The Piano Teacher takes place in Hong Kong in the 1940s and -50s (not consecutively, but jumping back and forth, first in the 1950s, then the 1940s, then backs to the -50s, etc.). This is the WWII era (for those non history buffs, of which I am one) (one being not a history buff, that is. Apparently I’m not good with history OR English). As it turns out, Hong Kong was quite the hot spot during this time. A rough place to be during the war, particularly for Europeans and other expats, but quite lovely before and after that. For a long time, the orient or far East or whatever you want to generally call it did not hold, for me, the allure that, say, Western Europe did/does. But through this and other books I have read recently (e.g. Memoirs of a Geisha), I am developing quite an interest. Hong Kong has been added to my official list.
There is intrigue and and then danger, interwoven with a healthy dose of scandal, as Claire, the piano teacher, embarks on this journey of self-discovery, finding herself anew in this foreign land with different rules and customs, calling into question, for me, how much of our identity/behavior is dependent on our surroundings, both social and geographic, and how our personal value structure and ethics would hold up in a society or circumstance which rendered all of the above sort of null and void.
I was also introduced to the term “Eurasian” which I don’t think I had ever heard before, though upon hearing it the term’s meaning is easy enough to derive. I have since heard it several times, in unexpected places, but you know how that goes.
There is also a burgeoning kleptomaniac, which I always find fascinating.

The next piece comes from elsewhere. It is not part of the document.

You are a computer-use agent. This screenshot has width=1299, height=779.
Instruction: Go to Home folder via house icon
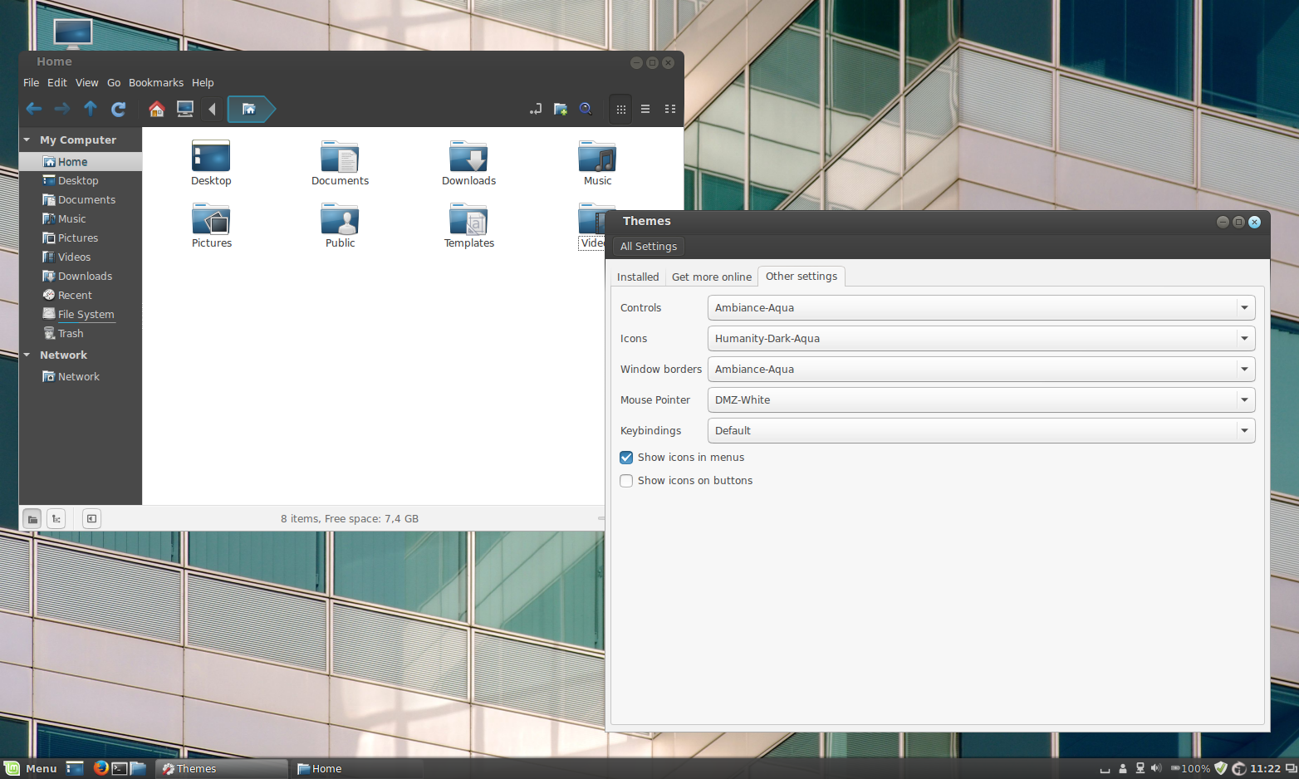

The book started slow for me, I will admit. I actually picked up a hard copy about a year ago, gave up, then picked it up on CD last month. The narrator was British, so that helped (frankly, I would probably listen to a British woman reading the phone book, if anyone knew where I could get a copy. I LOVE a British accent).
The book has a definite ambiance, and there is romance, and just enough naughty to keep things exciting, so if you like WWII-era books, or British accents, or romance, or Hong Kong, or stealing, or The English Patient, you should definitely check it out.